The 'Hundred Regiments Offensive' was a Chinese major campaign by the communist Red Army, under the command of Peng Te-huai, against the Japanese army in the north-central region of China (20 August/5 December 1940).
In 1939/40 the Japanese forces in China had launched more than 109 small campaigns each involving about 1,000 combatants, and 10 large campaigns each involving some 10,000 men or more in their efforts to destroy the communist guerrilla forces in the Hebei and Shandong plains. In addition, Wang Ching-wei’s anti-communist puppet government had undertaken its own offensive against the communist guerrillas.
There was a general sentiment among the anti-Japanese resistance forces of China, particularly in the Kuomintang, that the communists were not contributing enough to the Chinese war effort, and were interested only in expanding their power base. It was as a result of these circumstances that the communists planned a major offensive to prove that they were helping the war effort, and so improve relations with the Kuomintang.
General Hayao Tada’s Northern China Area Army estimated the strength of communist regulars to be about 88,000 in December 1939, but two years later revised its estimate to 140,000. On the eve of the battle the communist forces had some 400,000 men distributed in 115 regiments. The extraordinary success and expansion of Chu Teh’s 8th Route Army against the Japanese had its commander and, indeed, the rest of the communist politico-military leadership hoping that the communist forces could engage the Japanese army and win. Mao Tse-tung argued that the war against Japan would be protracted, and that communist strategy should emphasise guerrilla warfare, political mobilisation and the building up of base areas.
Nevertheless, by 1940 the growth of the communist military strength was so great that Chu Teh ordered a co-ordinated offensive by most of the communist regular units (46 regiments of Lin Piao’s 115th Division, 47 of the 129th Division and 22 of the 120th Division) against the Japanese-held cities and the railway lines linking them.
From 20 August to 10 September the communist forces attacked the railway line that separated the communist base areas, chiefly those from Dezhou to Shijiazhuang in Hebei, Shijiazhuang to Taiyuan in central Shanxi, and Taiyuan to Datong in northern Shanxi. They succeeded in blowing up bridges and tunnels and ripping up track, and went on for the rest of September to tackle the Japanese garrisons frontally, taking very heavy losses (22,000 regulars compared to Japanese losses of between 3,000 and 20,900 men according to source). In all, about 600 miles (965 km) of railway track were destroyed and the Chingching coal mine, which was important to the Japanese war industry, was rendered inoperative for six months.
This was the greatest victory fought and won by the communists during World War II. However, from October to December the Japanese responded in force, reasserting control of railway lines and conducting aggressive clearance operations in the rural areas around them.
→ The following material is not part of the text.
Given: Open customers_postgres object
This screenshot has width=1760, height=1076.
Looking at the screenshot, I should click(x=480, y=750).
When General Yasuji Okamura took command of the Northern China Area Army in the summer, his response to the 'Hundred Regiments Offensive', in which the Japanese-led forces had taken casualties of 46,000 (including 20,900 Japanese) men to the communists' 22,000 men, was the 'Sanko' (three alls) campaign, as a result of which the population of the communist base areas dropped dramatically and communist operations were severely limited, with the communist forces reduced to 300,000 men. Communist control was also reduced to 10 out of 437 counties in the northern part of China.
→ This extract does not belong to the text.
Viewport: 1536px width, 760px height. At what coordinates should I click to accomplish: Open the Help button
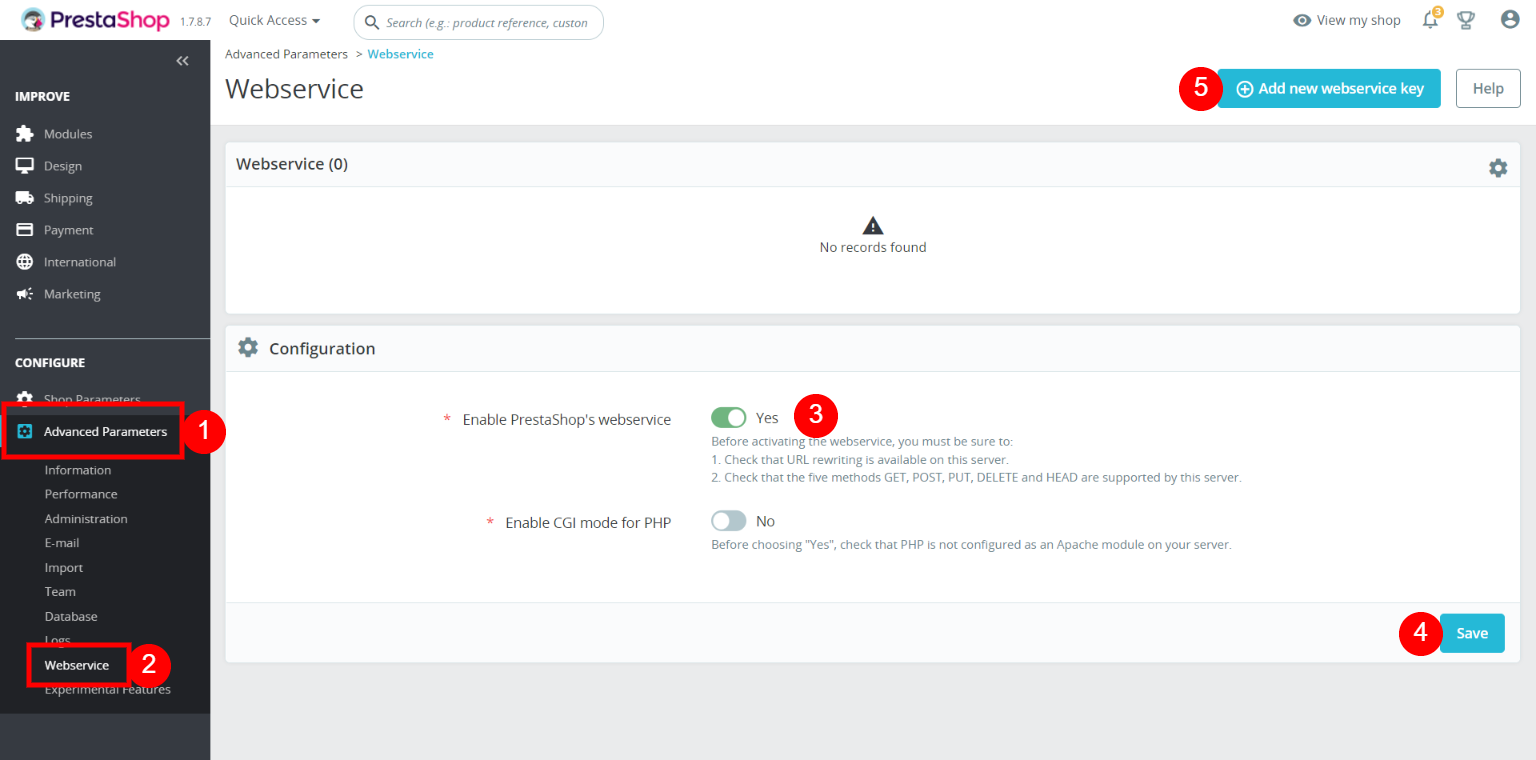click(1487, 89)
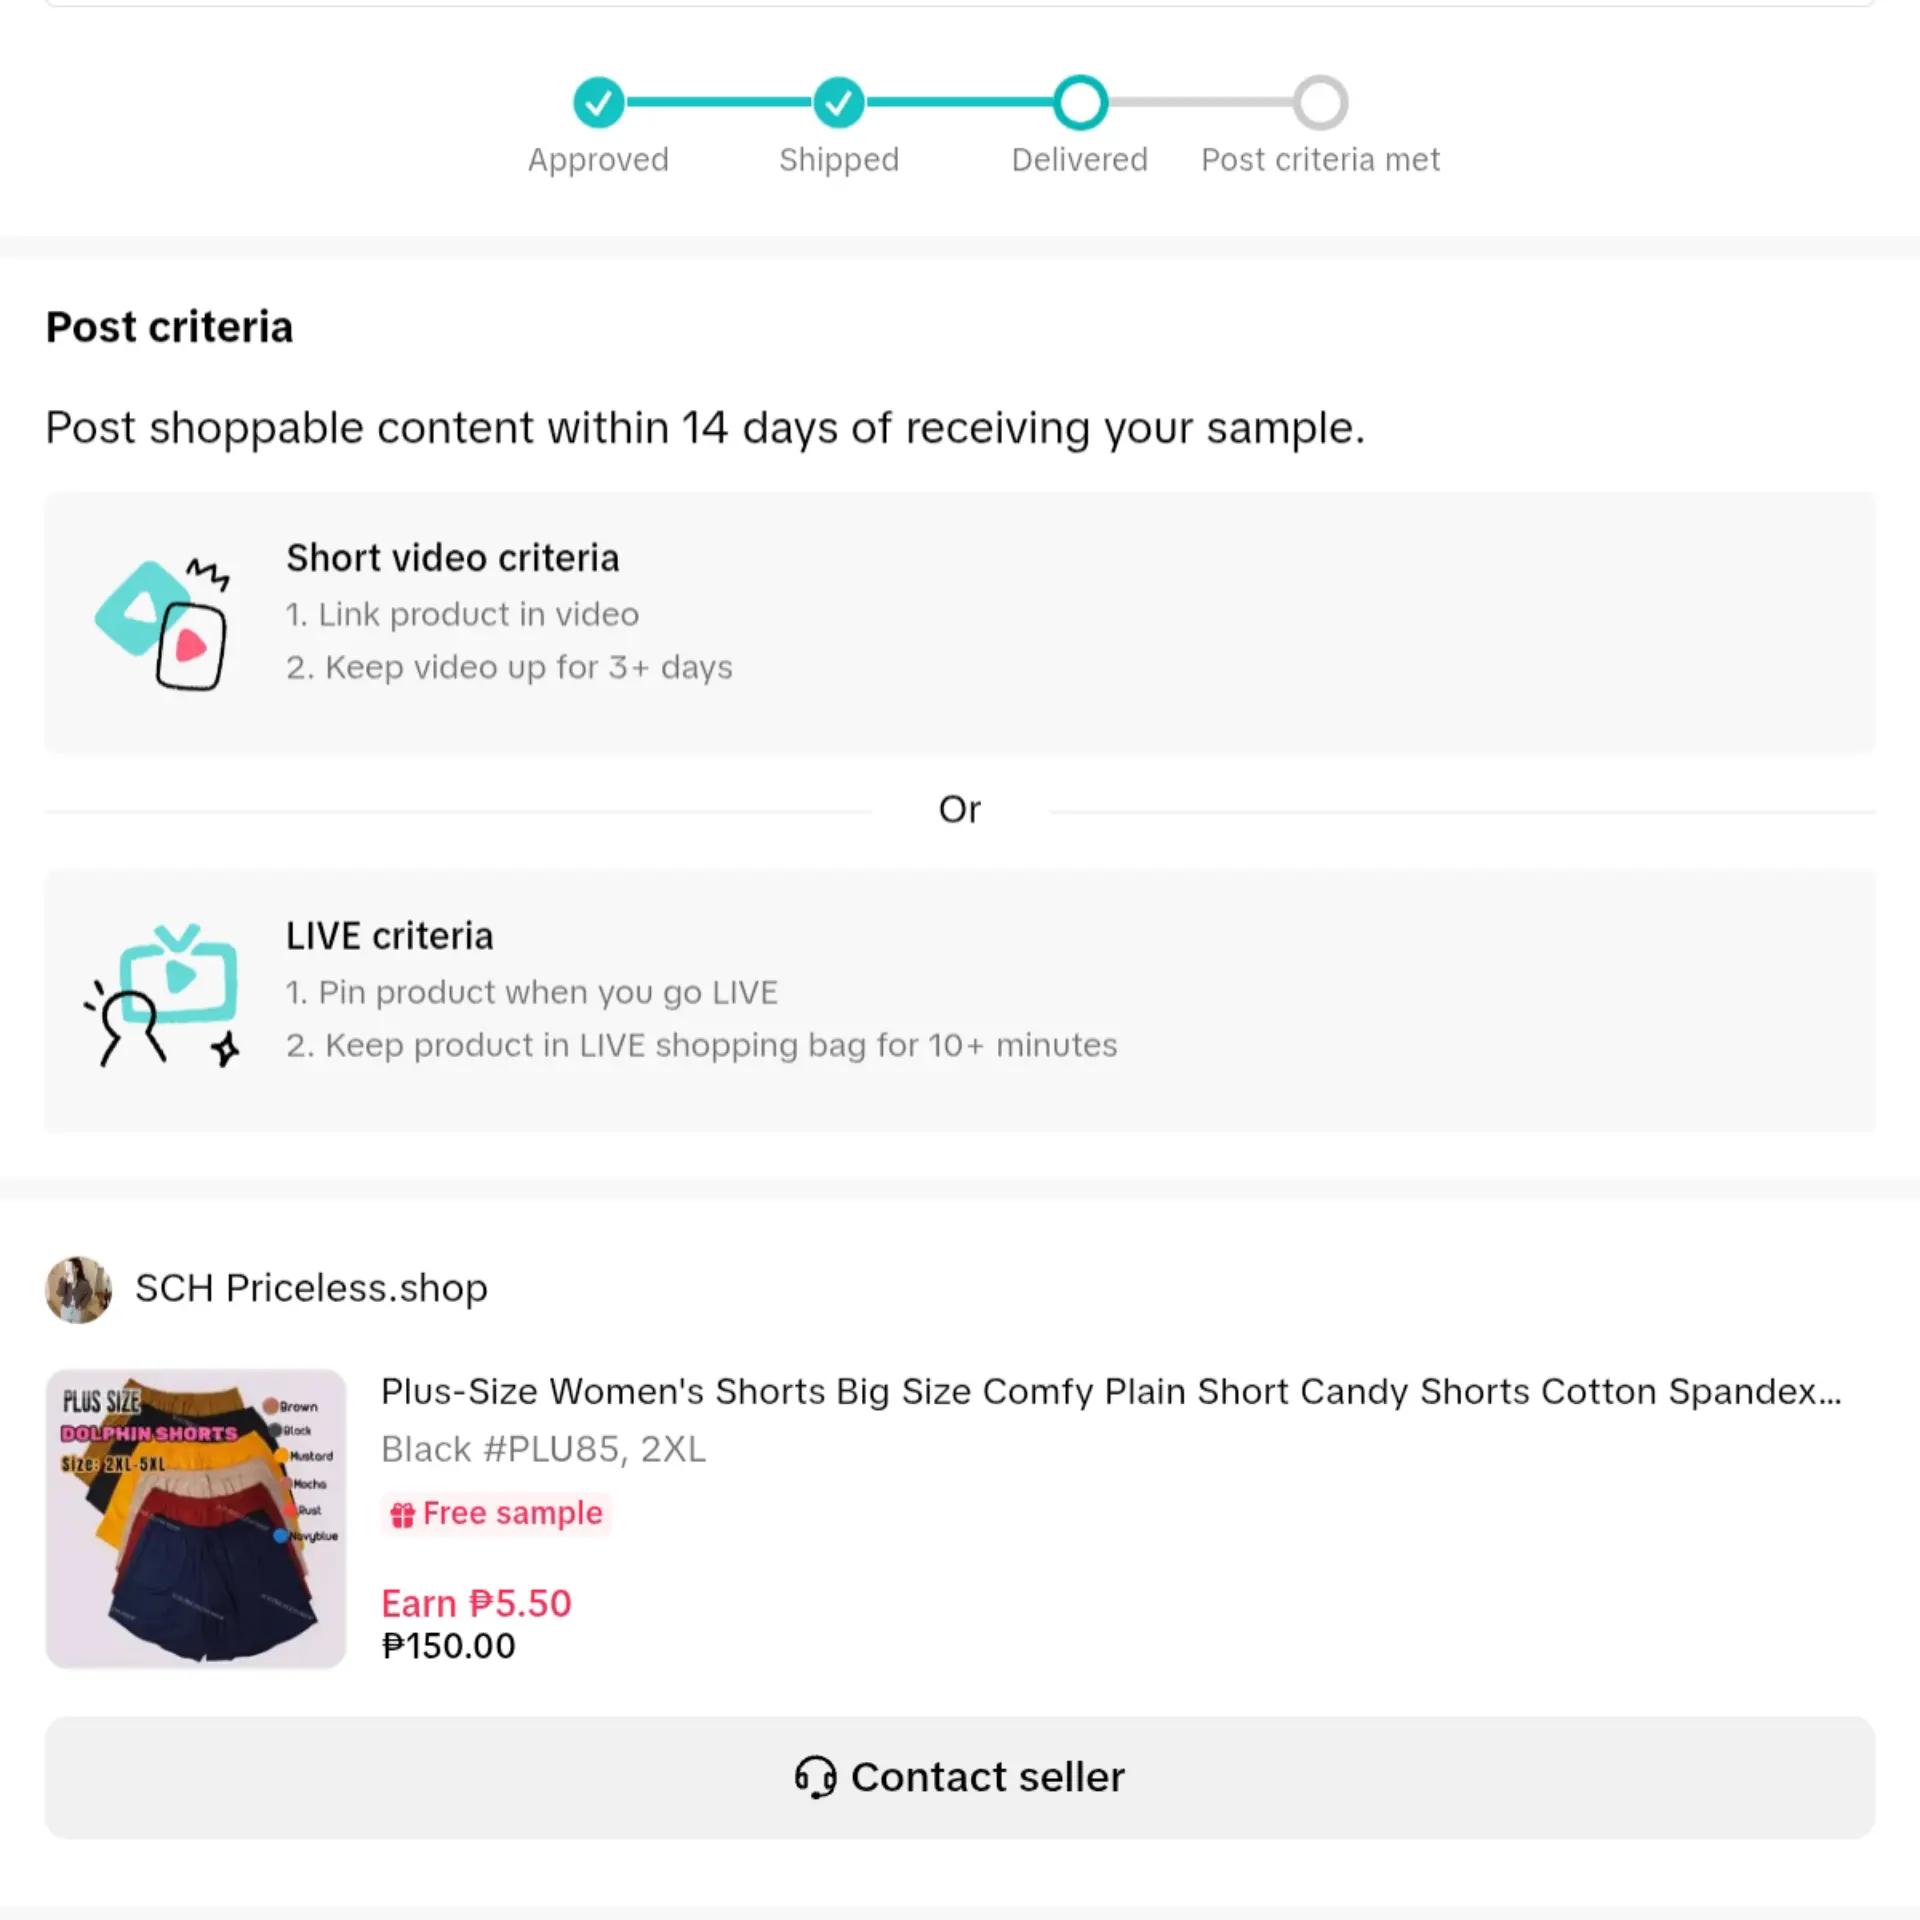
Task: Click the Approved step checkmark circle
Action: point(598,102)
Mao used the subsequent 'rectification campaign' to reassert his personal authority over the party and over military strategy, and this meant the abandonment of any serious communist challenge to the Japanese position in the northern part of China for the rest of the war. Henceforward, therefore, the communists engage the Japanese only in guerrilla warfare and concentrate on rebuilding their own foothold in the northern part of China. Mao criticised Peng for revealing the strength of the communist forces to the Kuomintang.